Punters are rallying around a historic pub after it was forced to close due to Labour’s tax raids and high energy bills.
Drinkers are scrambling to safeguard the future of The Plough Inn, in Radford, which shut its doors for the final time last month.
The pub, operated by Nottingham Brewery, had been battling rising costs on all fronts before a ‘To Let’ sign went up outside the building, now being marketed at £20,000 a year.
Operators say anyone willing to take on the challenge is welcome to try, but they were losing £1,000 a week, with one recent weekday takings reaching just £80.
In response, members of Nottingham’s Campaign for Real Ale have moved to have the St Peter’s Street pub awarded Asset of Community Value status.
The designation, which the pub previously held until it expired in 2021, would force any future sale to be flagged to locals and give the community six months to mount a bid to buy it.
CAMRA secretary Andrew Ludlow said: ‘We have received a number of requests from locals who feel strongly that the pub is part of the local community and its loss would detrimentally impact on local residents.’
Residents fear the pub could go the same way as several others in the area, many of which have been converted into housing, shops or offices.
The pub, operated by Nottingham Brewery, had been battling rising costs on all fronts before a ‘To Let’ sign went up outside the building, now being marketed at £20,000 a year
Planning permission has already been granted for five townhouses at the rear of the Nottingham Brewery site, while similar proposals were recently approved to transform The Mill in Basford into nine new homes.
CAMRA’s pub protection officer David Smith said: ‘If it closes for good then conversion to residential is most likely with the loss of a lovely local which has architectural interest.’
‘Even if we obtain the ACV listing it is not a given that someone will be able to buy it as the legislation has no teeth to use compulsory purchase powers to save it.’
CAMRA expects to find out if the ACV application has been successful by the end of the year.
The pub, built in the 1920s, was the winner of the Nottingham CAMRA’s Mild Trail best pint for five consecutive years and was described as a ‘village pub in the city’ that had retained its local feel. It boasts an interior rated as having ‘some regional importance’.
Richard Whittaker, the owner of Nottingham Brewery, said: ‘When the pub closed we had 300 interactions on Facebook and our comment would be if every one of them had gone in the pub and bought a pint we’d still be operating.
‘The pub was running at a loss of about £1,000 a week and as a brewery we kept it going as we wanted it to be the face of Nottingham Brewery but the Tuesday before we closed the pub took £80.
‘Wages were £200 plus, never mind the gas and the electric, water, the council tax and everything else. It’s not been viable for three or four years.
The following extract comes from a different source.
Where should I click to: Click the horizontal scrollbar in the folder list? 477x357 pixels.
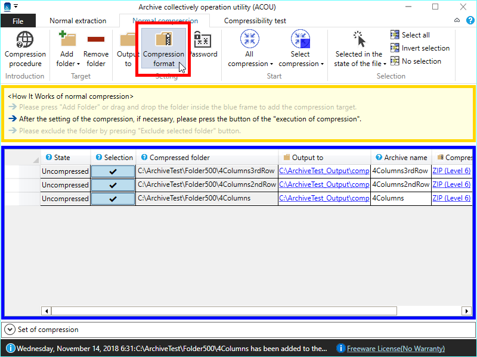224,311
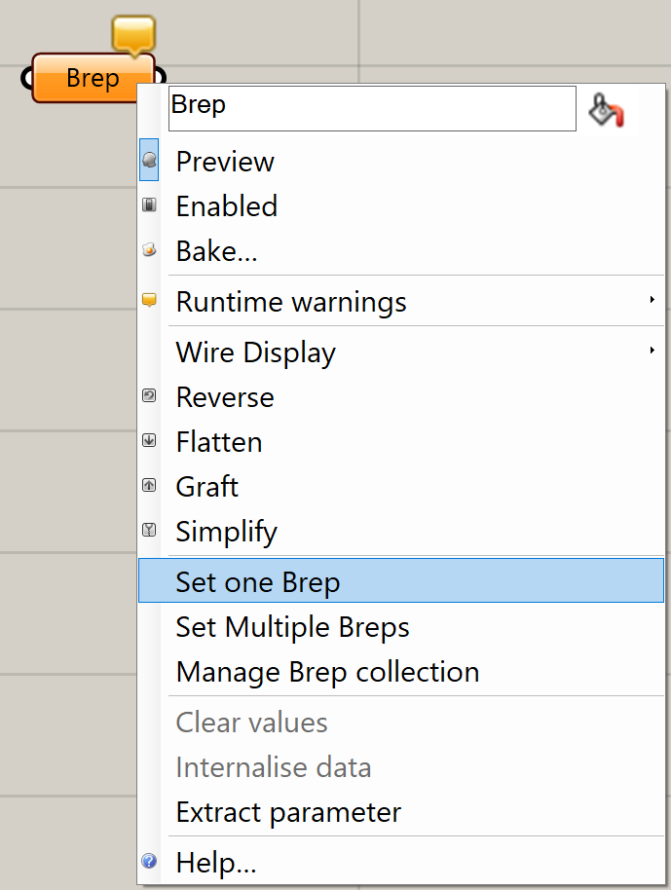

If someone else can make it pay we’d happily let them take it on.’
Mr Whittaker said it had once been a ‘thriving community pub’ but the face of Radford has changed, from local people stopping off at the pub on their way home from work to an area with imposing student blocks.
In 2023, DBSR Property Limited was given planning permission to convert the pub’s upper floors into accommodation.
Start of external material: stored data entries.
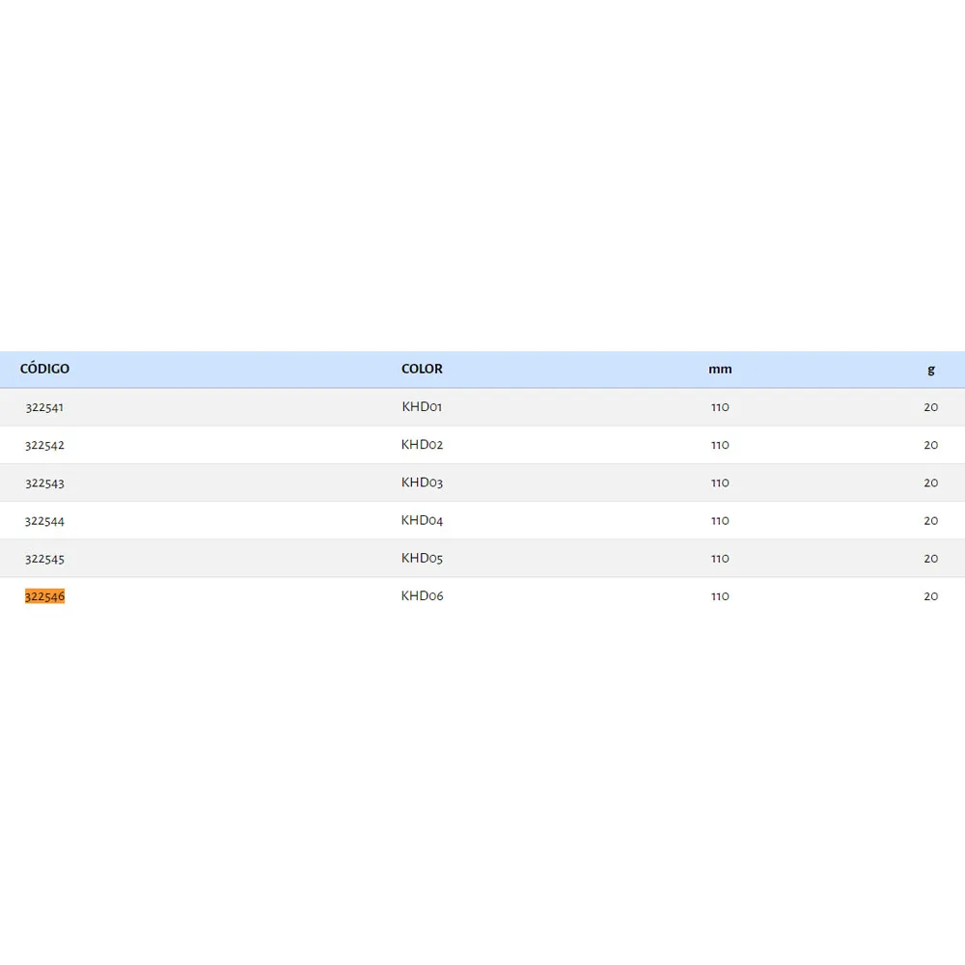Click on color KHD06
Viewport: 965px width, 965px height.
coord(422,596)
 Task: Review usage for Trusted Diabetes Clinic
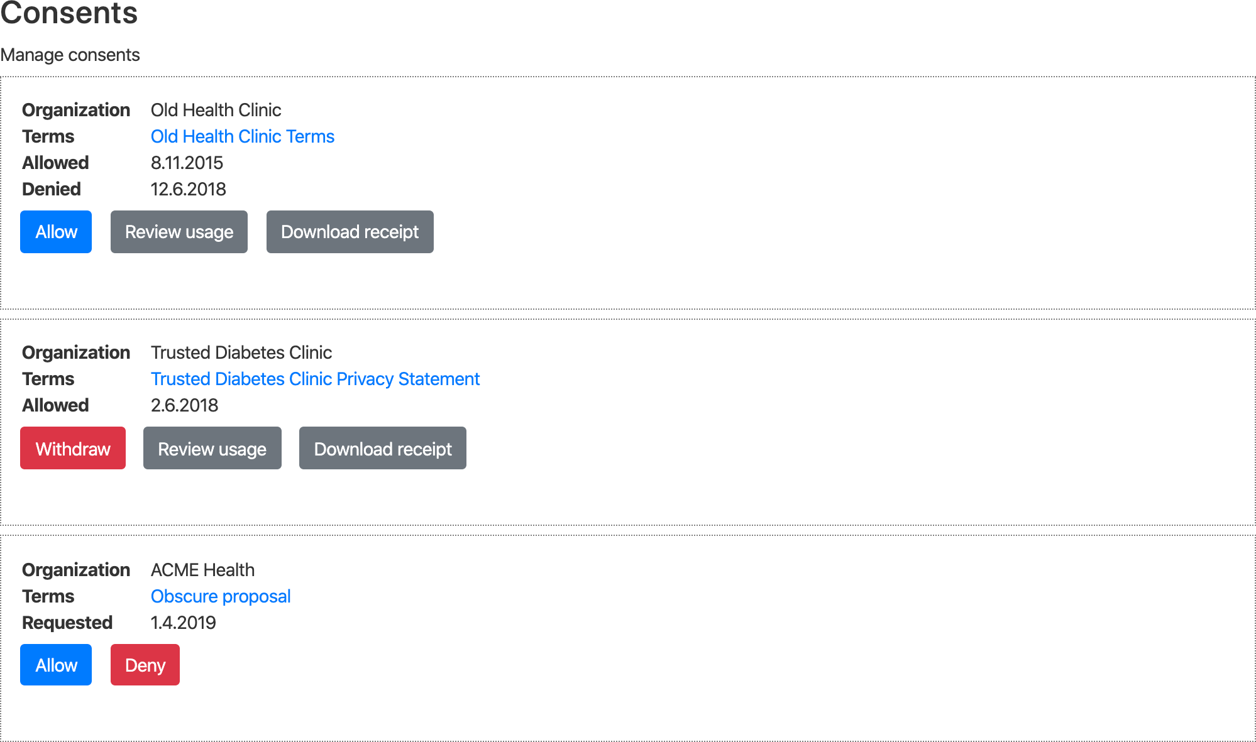212,448
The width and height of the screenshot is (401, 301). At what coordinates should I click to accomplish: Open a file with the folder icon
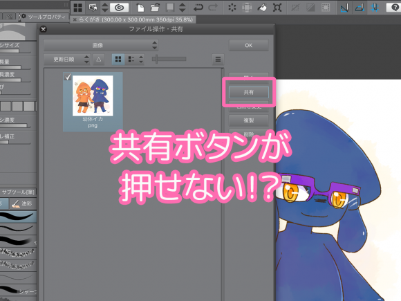[x=155, y=8]
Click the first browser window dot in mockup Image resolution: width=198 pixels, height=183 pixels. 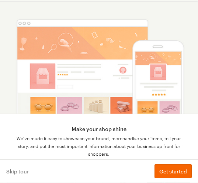(20, 23)
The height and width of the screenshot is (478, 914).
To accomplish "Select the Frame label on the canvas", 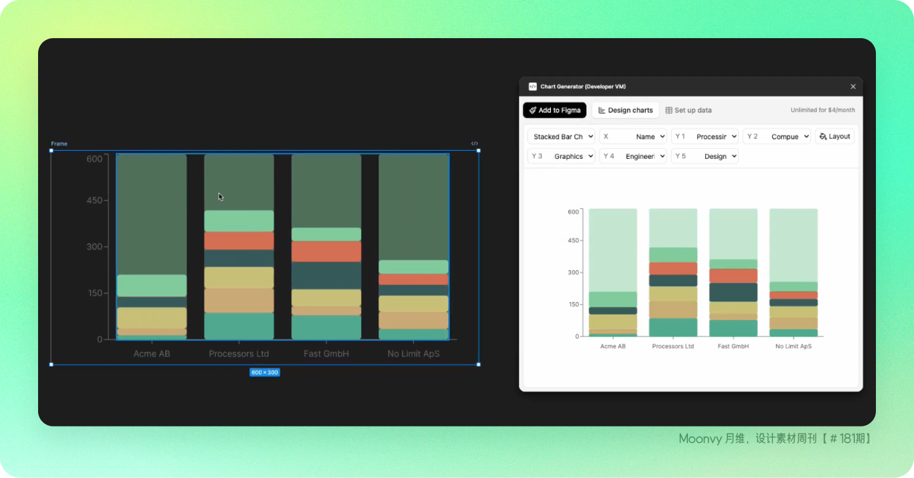I will 59,144.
‘One of the conditions, which is very clearly there, is no one can occupy it until the pub has been refurbished and is trading,’ Mr Whittaker said.
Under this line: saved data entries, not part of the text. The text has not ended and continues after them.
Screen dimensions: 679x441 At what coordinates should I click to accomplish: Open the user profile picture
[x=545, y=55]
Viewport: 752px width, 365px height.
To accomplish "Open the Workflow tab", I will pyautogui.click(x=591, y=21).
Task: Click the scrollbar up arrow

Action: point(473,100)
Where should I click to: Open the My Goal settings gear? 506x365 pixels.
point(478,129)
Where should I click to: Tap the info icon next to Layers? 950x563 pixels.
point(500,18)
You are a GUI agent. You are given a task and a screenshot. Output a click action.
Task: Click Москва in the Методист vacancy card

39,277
‘We, as the developer, suggested that wording in order to get planning permission because no one was living on site, the upper floors were derelict, so all the way through this we’ve been committed to try and keep it.
Operators say anyone willing to take on the challenge is welcome to try, but they were losing £1,000 a week, with one recent weekday takings reaching just £80
‘This whole spiel that this is a developer who wants to flatten the site and build more student houses is very wide of the mark. There is planning permission to build a row of five properties across the back where the old brewery is and the brewery was to relocate to a site that has already been acquired in Clarke Road in The Meadows.
‘If DBSR had bought this to develop it they would have done it on day one. The amount of money that’s been ploughed into the brewery and the pub just to keep them running over the last two-and-a-half years isn’t the actions of a quick buck developer who’s buying the site, flattening it and building another tower block.’